Please set down exactly the lines of the listing below from the line containing "Where should I click to: Select the highlighted" through the line containing "Given: Tap the", both lines included, leaving out all other lines.

▶ [EXERCISE DATA]:
╔══
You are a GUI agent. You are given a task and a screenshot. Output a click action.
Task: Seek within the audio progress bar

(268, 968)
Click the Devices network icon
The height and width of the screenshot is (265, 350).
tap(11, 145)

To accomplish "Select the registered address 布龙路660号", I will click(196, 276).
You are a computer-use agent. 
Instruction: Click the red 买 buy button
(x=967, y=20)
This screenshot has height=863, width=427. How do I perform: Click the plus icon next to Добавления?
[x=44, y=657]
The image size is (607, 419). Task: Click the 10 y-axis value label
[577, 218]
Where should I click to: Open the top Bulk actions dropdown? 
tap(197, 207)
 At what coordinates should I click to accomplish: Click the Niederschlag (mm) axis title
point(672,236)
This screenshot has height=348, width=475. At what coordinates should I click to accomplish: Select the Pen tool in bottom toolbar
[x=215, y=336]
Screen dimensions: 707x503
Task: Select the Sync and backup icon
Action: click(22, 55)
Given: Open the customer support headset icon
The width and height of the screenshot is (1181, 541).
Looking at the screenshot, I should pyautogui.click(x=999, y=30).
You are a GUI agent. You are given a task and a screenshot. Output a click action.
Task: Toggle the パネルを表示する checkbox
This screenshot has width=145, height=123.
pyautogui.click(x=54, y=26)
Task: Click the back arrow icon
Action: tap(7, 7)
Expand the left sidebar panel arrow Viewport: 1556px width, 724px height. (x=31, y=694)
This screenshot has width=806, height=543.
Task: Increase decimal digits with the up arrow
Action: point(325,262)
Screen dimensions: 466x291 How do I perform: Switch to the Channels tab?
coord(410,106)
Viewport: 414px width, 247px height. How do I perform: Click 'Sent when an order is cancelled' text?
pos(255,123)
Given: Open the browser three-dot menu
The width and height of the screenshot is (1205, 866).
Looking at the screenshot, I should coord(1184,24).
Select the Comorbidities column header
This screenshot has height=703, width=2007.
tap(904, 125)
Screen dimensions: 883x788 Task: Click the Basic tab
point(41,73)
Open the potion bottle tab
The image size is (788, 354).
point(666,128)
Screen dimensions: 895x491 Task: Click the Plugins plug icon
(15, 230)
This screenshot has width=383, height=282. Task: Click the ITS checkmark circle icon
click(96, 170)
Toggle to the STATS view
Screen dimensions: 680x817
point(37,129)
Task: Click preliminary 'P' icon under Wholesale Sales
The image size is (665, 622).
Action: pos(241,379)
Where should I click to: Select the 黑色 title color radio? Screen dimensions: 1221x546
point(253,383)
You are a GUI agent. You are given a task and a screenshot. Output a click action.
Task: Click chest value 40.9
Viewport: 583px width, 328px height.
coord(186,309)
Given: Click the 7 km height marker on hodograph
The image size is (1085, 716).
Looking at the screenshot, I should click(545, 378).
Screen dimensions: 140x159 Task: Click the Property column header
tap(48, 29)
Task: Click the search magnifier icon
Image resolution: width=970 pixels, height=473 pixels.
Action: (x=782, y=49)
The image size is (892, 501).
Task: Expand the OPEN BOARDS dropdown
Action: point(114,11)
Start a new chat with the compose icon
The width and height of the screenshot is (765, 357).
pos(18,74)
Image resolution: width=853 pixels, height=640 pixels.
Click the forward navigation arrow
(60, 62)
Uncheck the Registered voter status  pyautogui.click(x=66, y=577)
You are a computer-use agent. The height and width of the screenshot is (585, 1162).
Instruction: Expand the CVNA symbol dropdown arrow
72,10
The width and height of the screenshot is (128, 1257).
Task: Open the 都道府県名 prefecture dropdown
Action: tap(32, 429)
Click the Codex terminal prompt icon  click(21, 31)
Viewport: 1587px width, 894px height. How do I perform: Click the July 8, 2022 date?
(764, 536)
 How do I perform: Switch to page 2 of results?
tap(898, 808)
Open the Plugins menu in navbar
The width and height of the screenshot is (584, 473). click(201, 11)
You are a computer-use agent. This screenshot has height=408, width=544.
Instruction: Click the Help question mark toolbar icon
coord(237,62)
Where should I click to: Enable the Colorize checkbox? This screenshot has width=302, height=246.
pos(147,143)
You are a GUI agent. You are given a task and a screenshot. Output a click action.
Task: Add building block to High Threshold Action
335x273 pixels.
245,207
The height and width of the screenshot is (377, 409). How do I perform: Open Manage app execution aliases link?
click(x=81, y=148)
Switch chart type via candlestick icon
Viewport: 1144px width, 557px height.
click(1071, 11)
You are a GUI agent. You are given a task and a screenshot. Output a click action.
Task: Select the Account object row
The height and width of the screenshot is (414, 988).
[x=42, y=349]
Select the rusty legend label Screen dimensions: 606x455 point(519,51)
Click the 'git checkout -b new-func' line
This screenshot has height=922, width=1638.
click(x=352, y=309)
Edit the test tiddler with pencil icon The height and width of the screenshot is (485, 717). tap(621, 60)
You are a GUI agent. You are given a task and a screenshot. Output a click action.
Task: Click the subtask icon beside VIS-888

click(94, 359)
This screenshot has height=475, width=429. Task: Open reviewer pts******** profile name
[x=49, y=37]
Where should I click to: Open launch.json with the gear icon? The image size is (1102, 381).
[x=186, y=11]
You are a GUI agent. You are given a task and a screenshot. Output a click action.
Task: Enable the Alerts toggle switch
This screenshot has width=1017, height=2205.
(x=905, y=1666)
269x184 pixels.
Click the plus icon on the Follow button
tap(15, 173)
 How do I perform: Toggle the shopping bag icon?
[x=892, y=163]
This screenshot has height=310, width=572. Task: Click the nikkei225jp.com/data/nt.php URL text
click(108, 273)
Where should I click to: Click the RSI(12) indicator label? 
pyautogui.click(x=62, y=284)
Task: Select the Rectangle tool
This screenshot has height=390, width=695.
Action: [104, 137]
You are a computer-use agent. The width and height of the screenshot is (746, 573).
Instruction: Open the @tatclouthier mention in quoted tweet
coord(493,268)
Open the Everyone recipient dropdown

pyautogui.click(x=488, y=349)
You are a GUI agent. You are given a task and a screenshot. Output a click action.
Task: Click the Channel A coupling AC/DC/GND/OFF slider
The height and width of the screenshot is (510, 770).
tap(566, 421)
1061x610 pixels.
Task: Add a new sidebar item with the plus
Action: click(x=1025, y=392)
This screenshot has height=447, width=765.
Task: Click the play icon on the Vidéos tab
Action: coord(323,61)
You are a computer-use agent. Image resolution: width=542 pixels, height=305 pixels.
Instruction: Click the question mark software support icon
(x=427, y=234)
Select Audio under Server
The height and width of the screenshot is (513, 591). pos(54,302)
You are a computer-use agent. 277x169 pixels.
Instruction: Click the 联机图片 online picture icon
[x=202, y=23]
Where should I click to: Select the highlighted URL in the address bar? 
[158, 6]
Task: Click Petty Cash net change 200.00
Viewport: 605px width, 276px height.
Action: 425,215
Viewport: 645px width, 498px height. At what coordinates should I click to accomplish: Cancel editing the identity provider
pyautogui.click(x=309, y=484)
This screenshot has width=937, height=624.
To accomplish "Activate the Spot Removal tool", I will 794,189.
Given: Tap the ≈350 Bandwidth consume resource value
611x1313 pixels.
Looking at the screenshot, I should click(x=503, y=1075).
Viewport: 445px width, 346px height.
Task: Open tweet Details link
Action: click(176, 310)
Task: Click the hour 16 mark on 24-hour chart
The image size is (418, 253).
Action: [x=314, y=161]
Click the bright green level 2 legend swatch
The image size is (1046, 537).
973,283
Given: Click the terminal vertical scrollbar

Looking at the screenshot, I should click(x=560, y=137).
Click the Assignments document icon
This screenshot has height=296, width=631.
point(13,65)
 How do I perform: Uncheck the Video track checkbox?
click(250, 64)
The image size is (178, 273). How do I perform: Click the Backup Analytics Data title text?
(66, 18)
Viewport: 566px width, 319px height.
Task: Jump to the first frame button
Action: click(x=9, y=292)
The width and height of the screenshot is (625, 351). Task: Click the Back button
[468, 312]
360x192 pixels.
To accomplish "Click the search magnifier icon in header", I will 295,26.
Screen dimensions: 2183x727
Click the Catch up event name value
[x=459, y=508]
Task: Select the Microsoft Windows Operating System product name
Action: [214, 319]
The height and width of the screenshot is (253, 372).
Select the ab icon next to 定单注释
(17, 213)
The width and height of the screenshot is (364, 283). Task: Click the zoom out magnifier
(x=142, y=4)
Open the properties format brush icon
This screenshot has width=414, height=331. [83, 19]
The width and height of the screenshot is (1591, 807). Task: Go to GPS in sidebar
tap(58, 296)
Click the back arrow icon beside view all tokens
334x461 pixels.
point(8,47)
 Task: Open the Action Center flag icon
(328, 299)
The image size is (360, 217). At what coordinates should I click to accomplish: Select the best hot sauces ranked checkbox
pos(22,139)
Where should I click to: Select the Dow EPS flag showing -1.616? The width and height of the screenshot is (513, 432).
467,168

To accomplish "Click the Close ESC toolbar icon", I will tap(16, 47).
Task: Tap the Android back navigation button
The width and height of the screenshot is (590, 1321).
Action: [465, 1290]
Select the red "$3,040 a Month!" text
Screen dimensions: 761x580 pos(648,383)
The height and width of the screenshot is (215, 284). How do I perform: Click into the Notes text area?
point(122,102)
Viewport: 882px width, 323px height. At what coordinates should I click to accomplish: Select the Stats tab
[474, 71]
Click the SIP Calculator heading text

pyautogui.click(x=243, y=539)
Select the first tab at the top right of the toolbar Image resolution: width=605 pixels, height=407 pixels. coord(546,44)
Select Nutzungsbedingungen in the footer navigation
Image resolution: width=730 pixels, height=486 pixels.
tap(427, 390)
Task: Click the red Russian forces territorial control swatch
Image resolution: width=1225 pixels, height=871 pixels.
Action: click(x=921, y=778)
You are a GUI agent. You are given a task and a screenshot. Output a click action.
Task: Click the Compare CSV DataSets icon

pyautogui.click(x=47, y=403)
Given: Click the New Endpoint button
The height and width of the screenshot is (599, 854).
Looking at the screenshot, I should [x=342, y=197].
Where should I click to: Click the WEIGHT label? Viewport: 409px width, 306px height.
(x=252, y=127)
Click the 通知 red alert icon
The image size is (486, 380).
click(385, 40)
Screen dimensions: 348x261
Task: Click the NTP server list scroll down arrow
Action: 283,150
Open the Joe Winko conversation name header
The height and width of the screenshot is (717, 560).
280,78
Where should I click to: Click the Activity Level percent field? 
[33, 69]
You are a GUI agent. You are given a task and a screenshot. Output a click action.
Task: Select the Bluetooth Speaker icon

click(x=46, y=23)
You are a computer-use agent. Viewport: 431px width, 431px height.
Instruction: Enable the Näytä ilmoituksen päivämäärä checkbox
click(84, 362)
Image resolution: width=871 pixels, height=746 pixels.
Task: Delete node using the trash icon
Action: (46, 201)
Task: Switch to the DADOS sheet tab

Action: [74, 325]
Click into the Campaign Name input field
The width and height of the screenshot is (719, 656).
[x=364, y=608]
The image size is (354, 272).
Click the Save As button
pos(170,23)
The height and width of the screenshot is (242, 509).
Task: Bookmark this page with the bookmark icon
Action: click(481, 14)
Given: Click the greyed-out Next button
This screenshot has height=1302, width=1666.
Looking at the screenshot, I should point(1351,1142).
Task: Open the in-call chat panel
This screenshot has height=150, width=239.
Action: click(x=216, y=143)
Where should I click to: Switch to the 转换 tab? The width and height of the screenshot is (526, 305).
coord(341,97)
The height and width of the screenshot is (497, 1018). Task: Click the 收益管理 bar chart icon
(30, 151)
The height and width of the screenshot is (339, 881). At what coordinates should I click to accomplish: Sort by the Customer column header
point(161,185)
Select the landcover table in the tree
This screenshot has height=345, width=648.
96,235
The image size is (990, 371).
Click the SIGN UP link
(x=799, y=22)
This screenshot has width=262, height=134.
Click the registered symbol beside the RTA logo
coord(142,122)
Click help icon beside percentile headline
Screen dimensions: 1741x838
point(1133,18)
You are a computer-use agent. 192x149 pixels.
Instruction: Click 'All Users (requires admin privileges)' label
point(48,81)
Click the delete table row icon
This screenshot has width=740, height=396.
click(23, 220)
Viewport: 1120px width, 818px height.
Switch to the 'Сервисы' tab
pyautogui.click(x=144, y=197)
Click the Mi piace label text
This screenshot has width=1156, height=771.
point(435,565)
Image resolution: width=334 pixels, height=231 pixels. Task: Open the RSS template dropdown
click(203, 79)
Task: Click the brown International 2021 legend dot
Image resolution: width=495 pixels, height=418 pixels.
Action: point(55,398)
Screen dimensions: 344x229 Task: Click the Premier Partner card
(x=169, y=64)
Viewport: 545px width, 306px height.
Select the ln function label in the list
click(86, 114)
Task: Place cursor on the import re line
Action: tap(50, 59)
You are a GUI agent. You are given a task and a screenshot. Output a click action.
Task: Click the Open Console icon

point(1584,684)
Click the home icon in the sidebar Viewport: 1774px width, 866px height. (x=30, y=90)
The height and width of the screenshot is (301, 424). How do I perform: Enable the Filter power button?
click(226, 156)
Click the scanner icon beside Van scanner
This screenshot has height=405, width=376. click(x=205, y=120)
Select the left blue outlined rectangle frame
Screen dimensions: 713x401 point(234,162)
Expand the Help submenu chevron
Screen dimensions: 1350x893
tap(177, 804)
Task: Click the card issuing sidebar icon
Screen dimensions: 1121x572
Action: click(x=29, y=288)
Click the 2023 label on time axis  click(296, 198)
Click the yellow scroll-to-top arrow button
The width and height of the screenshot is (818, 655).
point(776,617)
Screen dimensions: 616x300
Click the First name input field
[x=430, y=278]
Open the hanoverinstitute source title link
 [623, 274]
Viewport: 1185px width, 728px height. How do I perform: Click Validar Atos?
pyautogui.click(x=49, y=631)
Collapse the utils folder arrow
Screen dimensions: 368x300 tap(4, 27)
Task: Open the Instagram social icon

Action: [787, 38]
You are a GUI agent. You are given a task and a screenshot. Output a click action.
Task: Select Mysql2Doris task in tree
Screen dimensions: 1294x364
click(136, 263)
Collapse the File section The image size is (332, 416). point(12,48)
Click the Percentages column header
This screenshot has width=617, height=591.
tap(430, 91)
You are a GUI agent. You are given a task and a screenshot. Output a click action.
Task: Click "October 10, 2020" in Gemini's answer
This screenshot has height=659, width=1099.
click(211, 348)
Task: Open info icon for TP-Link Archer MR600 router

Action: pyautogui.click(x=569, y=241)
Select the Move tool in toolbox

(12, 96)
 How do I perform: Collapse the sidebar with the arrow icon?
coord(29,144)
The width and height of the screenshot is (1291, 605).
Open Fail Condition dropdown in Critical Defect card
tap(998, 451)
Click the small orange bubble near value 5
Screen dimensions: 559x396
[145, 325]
╚══
▶ [COMPLETED TASK]:
Where should I click to: Select the highlighted URL in the address bar? 
[158, 6]
Task: Click Petty Cash net change 200.00
Viewport: 605px width, 276px height.
Action: 425,215
Viewport: 645px width, 498px height. At what coordinates should I click to accomplish: Cancel editing the identity provider
pyautogui.click(x=309, y=484)
This screenshot has width=937, height=624.
To accomplish "Activate the Spot Removal tool", I will 794,189.
Given: Tap the ≈350 Bandwidth consume resource value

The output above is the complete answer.